We urge that this alliance now continue and go beyond what is stated in the empowerment zone application documents. In particular, we call on this partnership to help the city lure more job-producing companies and residents in all income levels to Baltimore.
While the potential impact of the zone should not be belittled, it is no panacea. In fact, the empowerment zone alone is not even a partial answer to Baltimore's fiscal troubles which are caused by a serious loss of middle-class population and well-paying jobs. This decline can be reversed only if the number of both jobs and taxpayers begins increasing again.
The momentum created by the forthcoming empowerment zone economic activity should enable the city to start doing both.

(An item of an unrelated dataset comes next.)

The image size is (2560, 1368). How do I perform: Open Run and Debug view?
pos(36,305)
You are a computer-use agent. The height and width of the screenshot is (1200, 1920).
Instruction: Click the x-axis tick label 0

The more varied each of the zone's neighborhoods is by income and race, the better is the chance for significant economic impact and improvement.
In this respect, the forthcoming empowerment zone activity could be a real boost to two neighborhoods in particular. They are the depressed area around the Johns Hopkins medical institutions and Pigtown, just across the Martin Luther King Boulevard west of Oriole Park.
A major goal around Hopkins is to use the empowerment zone as an opportunity to build 500 owner-occupied houses within three years, each selling for about $80,000. Those probably would be marketed primarily to hospital or city employees. But because the area's links to Fells Point also will be strengthened, planners believe more expensive waterfront properties there might become attractive to doctors.
In Pigtown, an area that is currently overwhelmingly poor, the empowerment zone happens at a time when new housing in all price ranges is on the drawing board. Ryland, a leading national homebuilder, is scheduled to start construction of 113 market-rate townhouses near the B&O; Railroad Museum in the spring, strengthening existing middle-class developments nearby. Meanwhile an alliance of churches is building low-income housing.
The key in all this is providing jobs -- and good jobs.
Or, as Kimberly Bares, of Tri-Churches Housing put it, "If we don't have jobs and have jobs that pay people more than the minimum wage, then we can't build or sell houses."